Filed Pursuant to
Rule 253(g)(2)
File No. 024-12389
Supplement No. 12
dated June 10, 2025, to the Offering Circular dated June 26, 2024
This document supplements, and should be read in
conjunction with, the offering circular of Energea Portfolio 4 USA LP (formerly
Energea Portfolio 4 USA LLC), dated June 26, 2024, as previously supplemented
and filed by us with the Securities and Exchange Commission (the "Commission")
(collectively, the "Offering Circular"). Unless otherwise defined in this
supplement, capitalized terms used in this supplement shall have the same
meanings as set forth in the Offering Circular.
The
purpose of this supplement is to disclose:
·
The
conversion of Energea Portfolio 4 USA LLC to Energea Portfolio 4 USA LP,
which became effective on June 10, 2025. This change represents an entity
reorganization; no substantive changes have been made to the terms of the offering.
Energea Portfolio 4
USA LP
52 Main Street
Chester, CT 06412
This offering circular relates to
the offering of Class A Investor Shares pursuant to Regulation A of the
Securities Act of 1933, as amended.

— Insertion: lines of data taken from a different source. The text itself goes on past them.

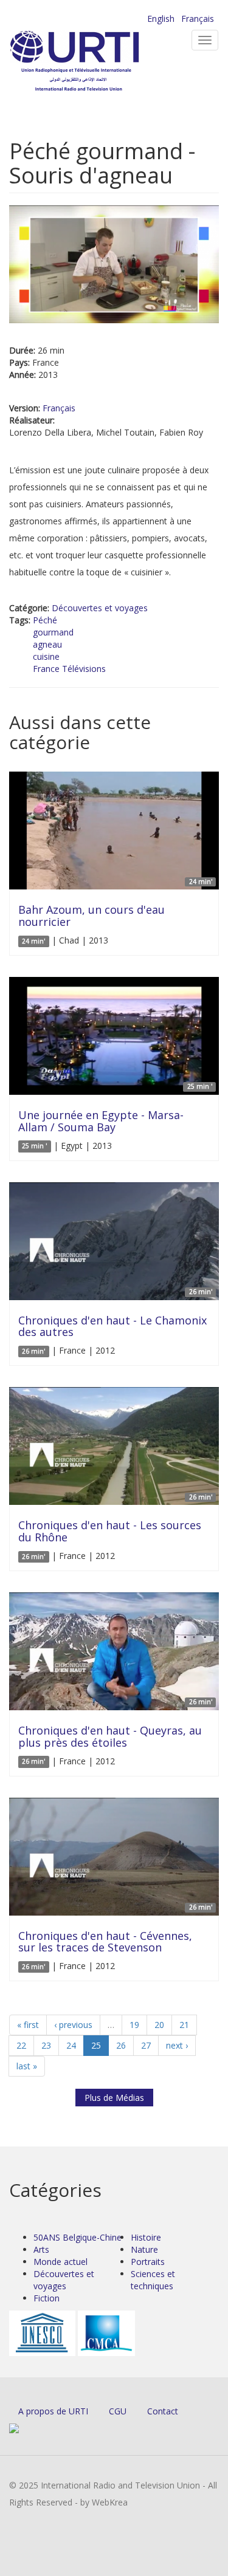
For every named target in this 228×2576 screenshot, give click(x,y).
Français (197, 18)
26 (121, 2045)
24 (71, 2045)
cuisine (46, 656)
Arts (41, 2249)
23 (46, 2045)
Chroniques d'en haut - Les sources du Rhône (109, 1531)
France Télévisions (69, 668)
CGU (117, 2411)
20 (159, 2024)
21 (184, 2024)
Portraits (148, 2261)
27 (146, 2045)
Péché (45, 620)
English (160, 18)
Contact (162, 2411)
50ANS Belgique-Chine (77, 2237)
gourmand (53, 632)
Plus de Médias (114, 2097)
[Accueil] (94, 61)
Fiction (46, 2298)
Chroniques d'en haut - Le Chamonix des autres (112, 1326)
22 (21, 2045)
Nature (144, 2249)
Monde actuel (60, 2261)
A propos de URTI (53, 2411)
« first (28, 2024)
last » (26, 2066)
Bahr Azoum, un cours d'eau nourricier (91, 915)
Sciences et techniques (153, 2280)
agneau (47, 644)
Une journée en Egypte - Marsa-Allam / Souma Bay (101, 1121)
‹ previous (73, 2024)
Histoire (146, 2237)
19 (134, 2024)
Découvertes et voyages (100, 608)
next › (177, 2045)
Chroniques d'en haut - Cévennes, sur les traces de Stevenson (105, 1941)
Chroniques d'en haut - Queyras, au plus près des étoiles (110, 1736)
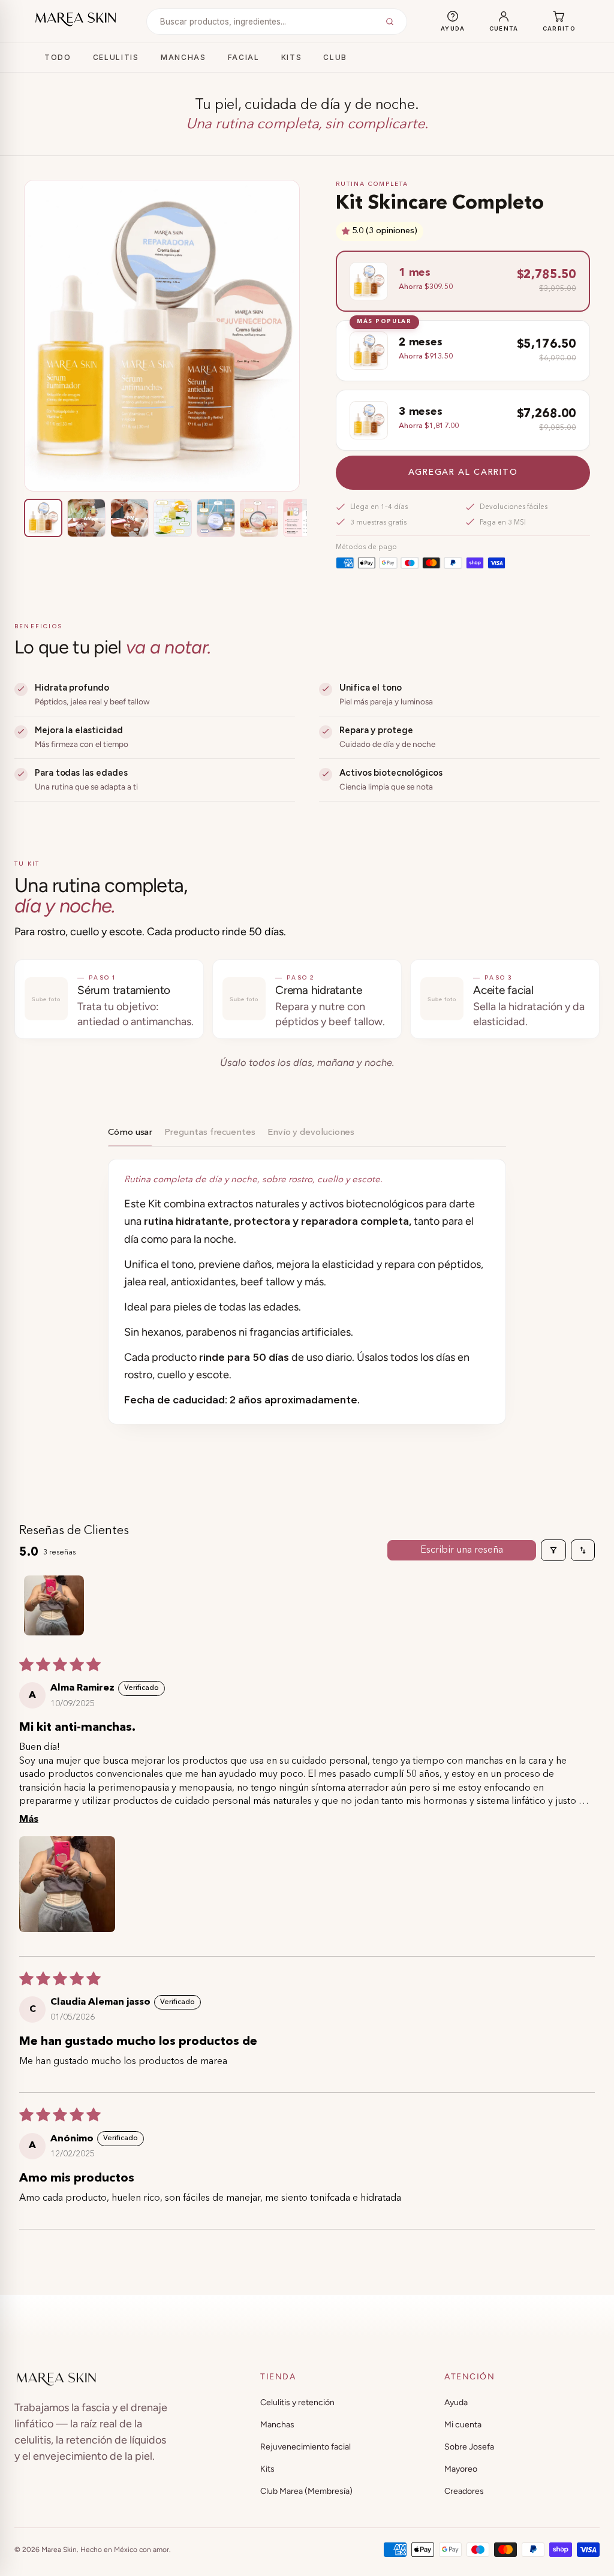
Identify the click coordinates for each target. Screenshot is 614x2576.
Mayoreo (460, 2469)
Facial (244, 57)
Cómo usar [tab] (130, 1132)
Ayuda (456, 2402)
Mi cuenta (462, 2425)
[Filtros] (553, 1550)
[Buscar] (390, 21)
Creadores (464, 2491)
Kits (291, 57)
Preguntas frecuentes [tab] (209, 1132)
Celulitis (116, 57)
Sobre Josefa (469, 2447)
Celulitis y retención (297, 2402)
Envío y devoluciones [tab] (311, 1132)
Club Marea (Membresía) (306, 2491)
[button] (347, 231)
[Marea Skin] (76, 19)
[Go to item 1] (54, 1605)
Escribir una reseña (461, 1550)
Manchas (183, 57)
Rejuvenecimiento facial (305, 2447)
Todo (57, 57)
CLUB (335, 57)
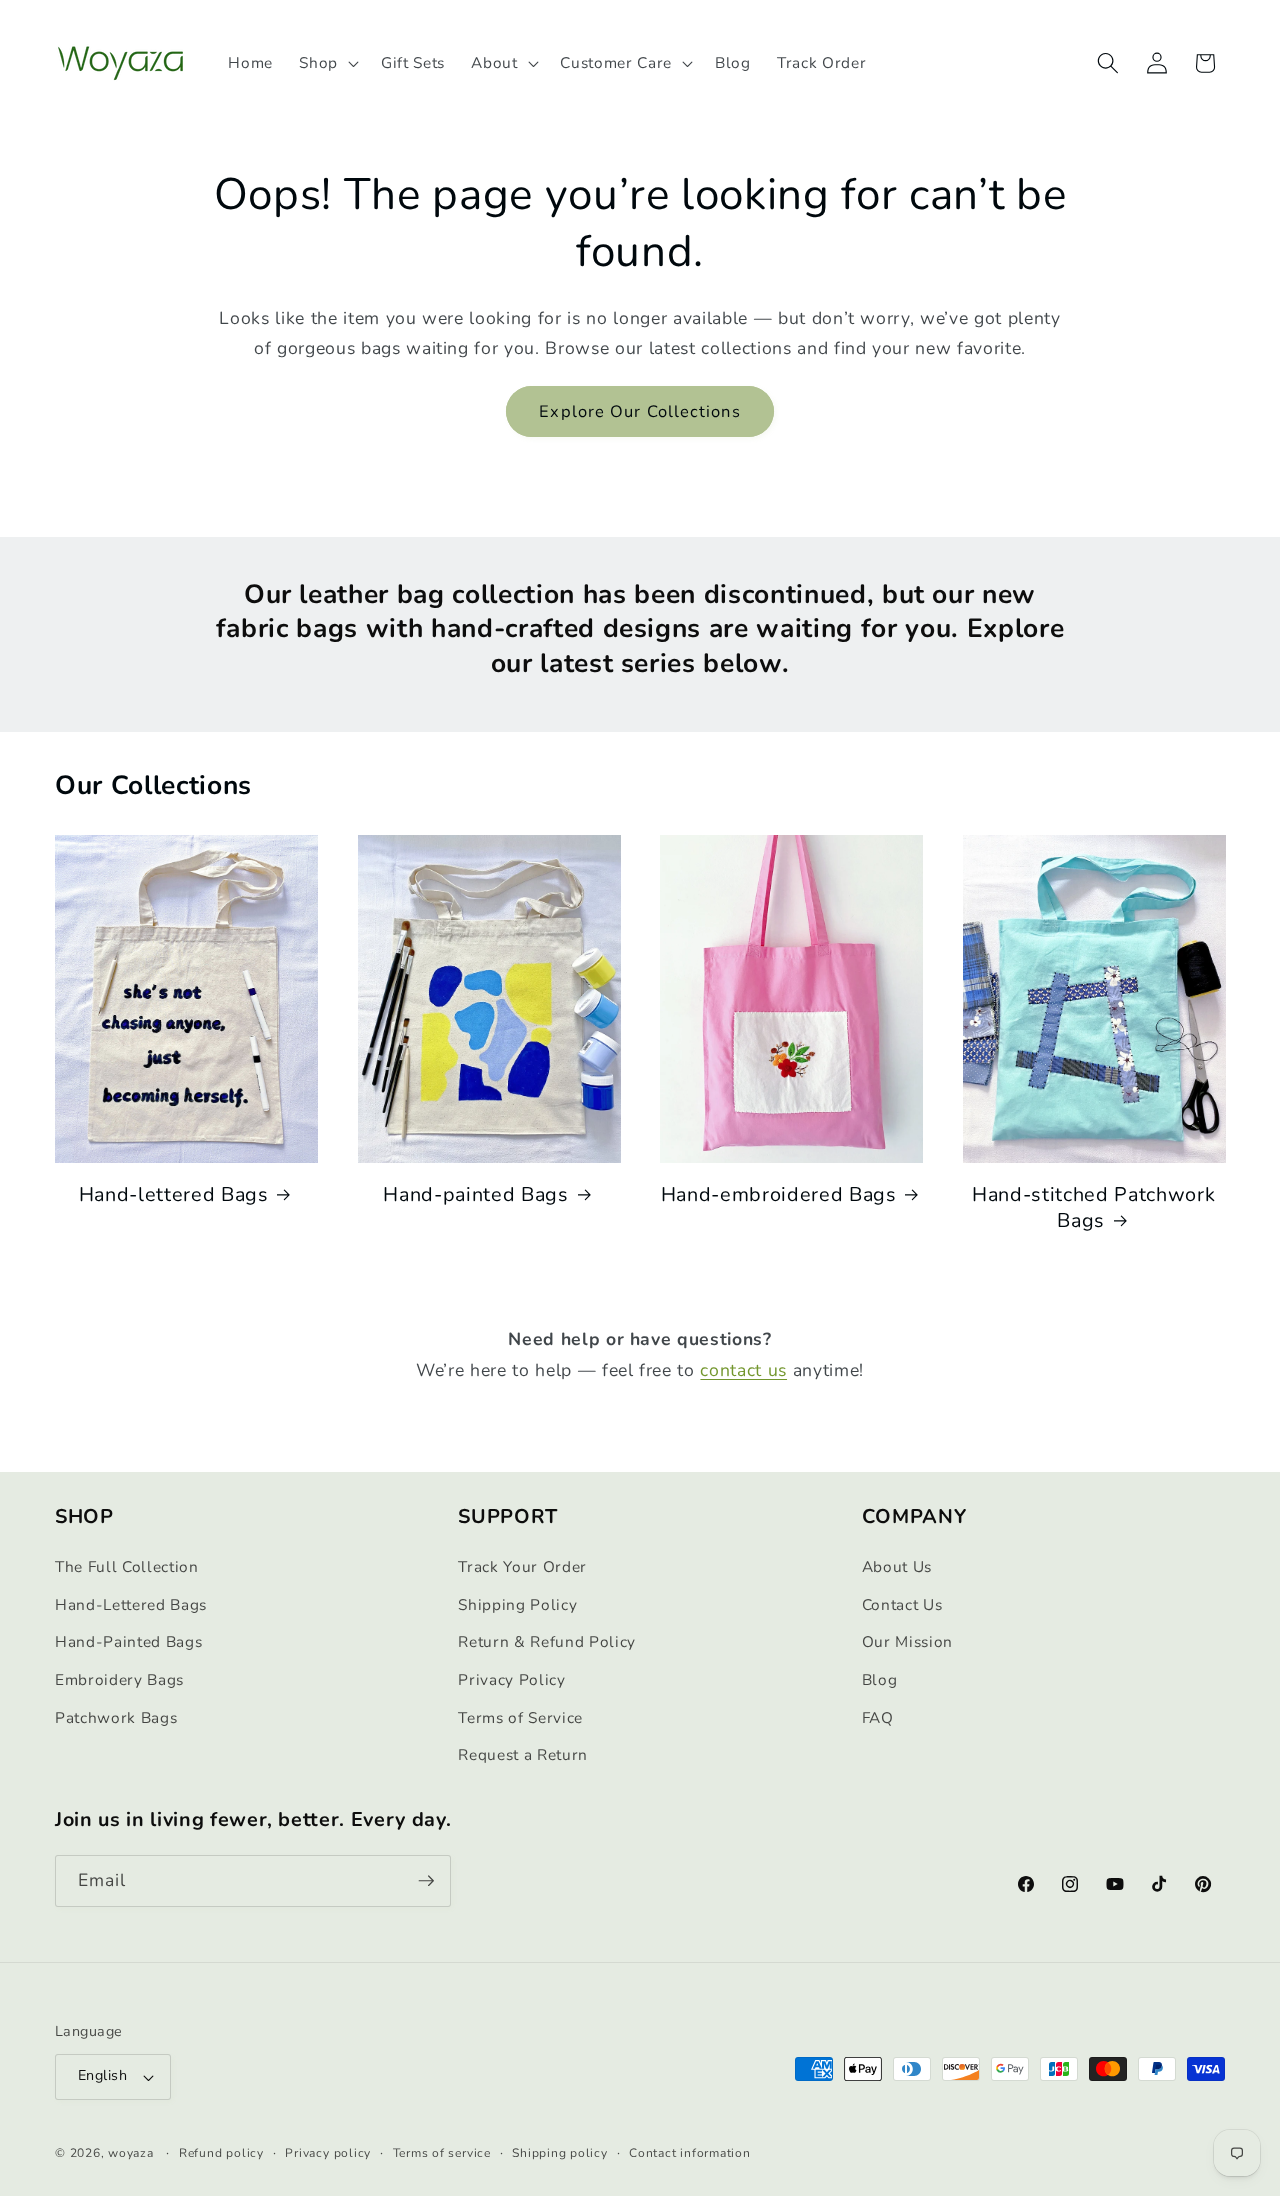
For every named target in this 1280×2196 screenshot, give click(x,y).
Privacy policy (328, 2153)
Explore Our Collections (639, 411)
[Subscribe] (426, 1881)
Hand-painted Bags (475, 1195)
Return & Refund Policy (547, 1641)
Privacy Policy (511, 1679)
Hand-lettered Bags (174, 1195)
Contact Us (902, 1604)
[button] (327, 63)
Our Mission (907, 1641)
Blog (880, 1679)
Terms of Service (520, 1717)
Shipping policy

On June 10, 2025, Energea Portfolio 4 USA
LLC converted into Energea Portfolio 4 USA LP, a Delaware limited partnership.
The LP is the successor issuer and has adopted the offering statement of the
LLC pursuant to Rule 257(b)(5).
No substantive changes have been
made to the terms of the offering other than the issuer conversion. This filing
is submitted pursuant to Rule 253(g)(2).
In connection with the issuer
conversion, the Company has updated its governance and offering documentation.
Specifically, the Certificate of Conversion, the Limited Partnership Agreement,
the Authorizing Resolution, and the Investment Agreement have been revised or
adopted to reflect the Company's new legal structure and to ensure consistency
across the offering materials. A Post-Qualification Amendment to the Offering
Statement on Form 1-A will be filed to include these updated exhibits.